Oh, aku pun tersadar, rupanya yang dilakukan kebanyakan dokter di Indonesia sebenarnya karena tuntutan pasien juga. Umumnya pasien di Indonesia ingin segera sembuh, ingin segera diberi obat yang cespleng. Kalau tidak, dokter bisa dikata-katai, atau parahnya malah kehilangan pasien. Dilema bukan? Tak heran bila banyak dokter di Indonesia dikatakan tidak rasional dalam memberikan obat. Sebetulnya bukan semata-mata kesalahan dokter, ini permasalahan sistem kesehatan di Indonesia yang memang masih rumit. Kalau disini, asuransi kesehatan dan sistem kesehatan secara keseluruhan berjalan baik. Internet di negara ini juga bukan suatu kemewahan, sehingga masyarakat gampang sekali aktif mencari pengetahuan sendiri sehingga lebih mudah diberi pengertian. Jadi, hubungan dokter dan pasien yang terbina juga hubungan kemitraan, bukan lagi searah seperti yang umumnya terjadi di Indonesia.

Selain itu, dokter-dokter di Belanda memang diharuskan untuk ‘pelit’ memberikan obat pada kasus-kasus penyakit ‘ringan’. Negara ini mempunyai peraturan tersendiri dalam hal kesehatan yang harus ditaati oleh para dokter. Tentu saja semua itu bukannya tanpa alasan. Tapi untuk mencegah terjadinya pemakaian obat yang tidak rasional. Sistem pelayanan kesehatan di negara ini pun sudah sedemikian rapih dan teratur. Tak heran bila data pasien tersimpan rapi dan memudahkan peneliti untuk melakukan penelitian. Sistem seperti ini membuat pasien tak perlu harus melakukan pemeriksaan ulang bila suatu saat dirujuk dari bagian satu ke bagian yang lain.

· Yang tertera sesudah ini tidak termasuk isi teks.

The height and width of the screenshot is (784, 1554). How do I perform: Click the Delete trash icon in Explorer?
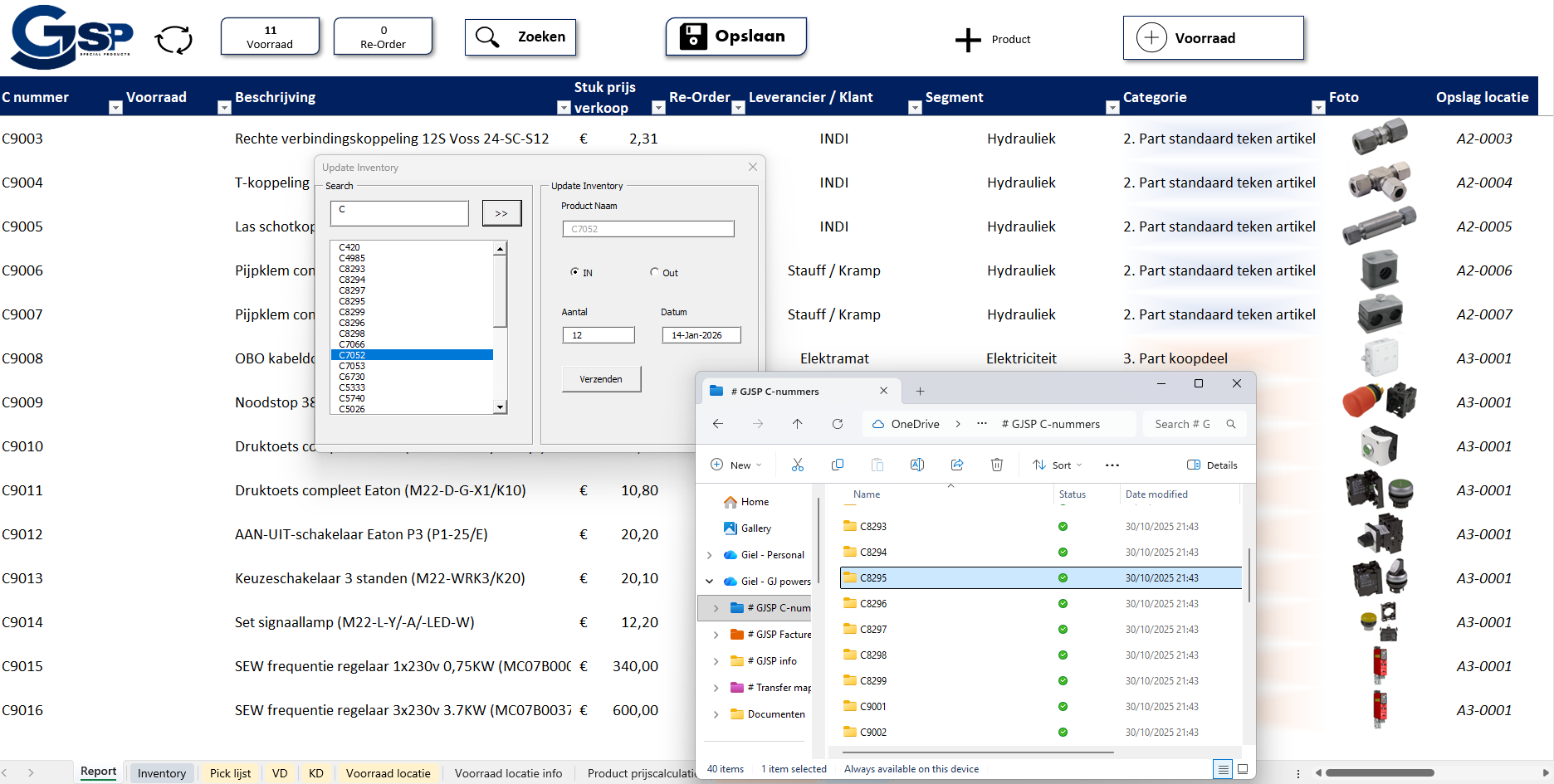point(996,465)

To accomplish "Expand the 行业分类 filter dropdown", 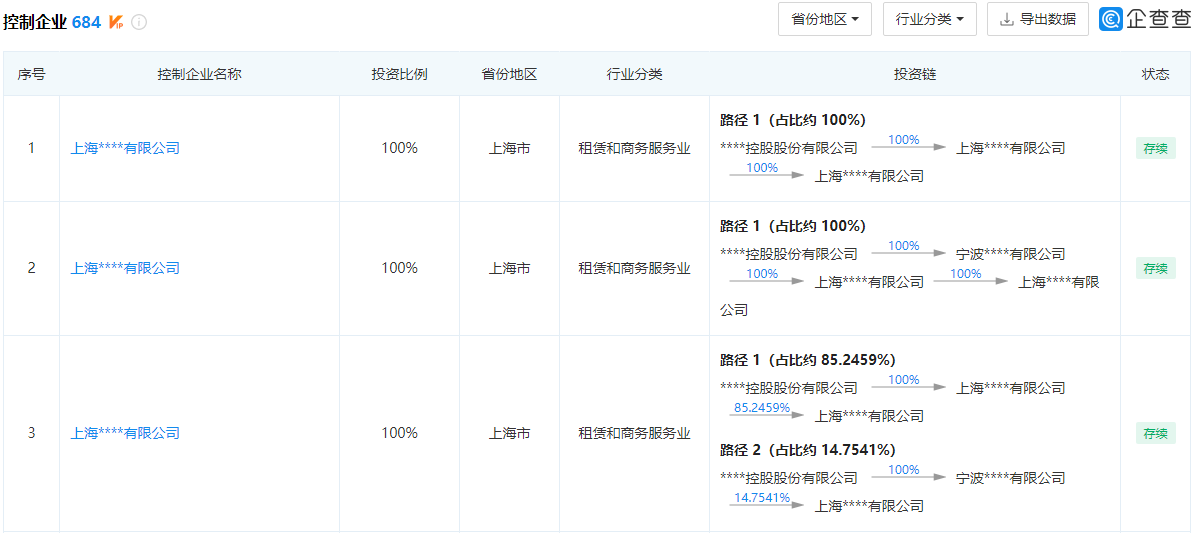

Tapi tentu saja, setiap cara tak luput dari kekurangan, sistem berjenjang dalam pelayanan dokter misalnya. Pasien disini harus melalui dokter keluarga dahulu sebelum dirujuk ke dokter spesialis. Alhasil, pasien menjadi kehilangan hak untuk memilih dokter yang disukainya. Selain itu, cara ini kadang membuat kesal karena untuk pergi ke dokter spesialis biasanya memakan waktu berhari-hari bahkan berminggu-minggu. “Sakitnya kapan, berobatnya kapan. Udah kadung sembuh!” seru seorang teman yang gusar dengan sistem pengobatan di negeri tulip ini.

Di lain hal, guide line pengobatan yang sudah demikian terstruktur dan harus ditaati oleh dokter menurutku membuat dokter-dokter disini menjadi sedikit kaku. Padahal sebetulnya ‘medicine is an art’. Bila penyebab penyakit adalah virus, obat untuk meredakan gejala pun kadang tak akan diberikan. Pasien biasanya pulang dengan berlenggang kangkung saja tanpa membawa obat apapun. Tak heran bila orang Indonesia yang baru datang ke negara ini selalu mengeluh dalam masalah obat. Sebetulnya obat kadang memberikan efek sugesti yang bisa mempercepat proses penyembuhan. Jadi sesekali memberikan obat untuk menghilangkan gejala dan membangun sugesti bagiku tak jadi soal. Namun bagaimanapun obat memang bagaikan 2 keping mata uang, sebagai racun dan juga obat. Jadi, sebisa mungkin menghindari obat yang tidak perlu, mengapa tidak?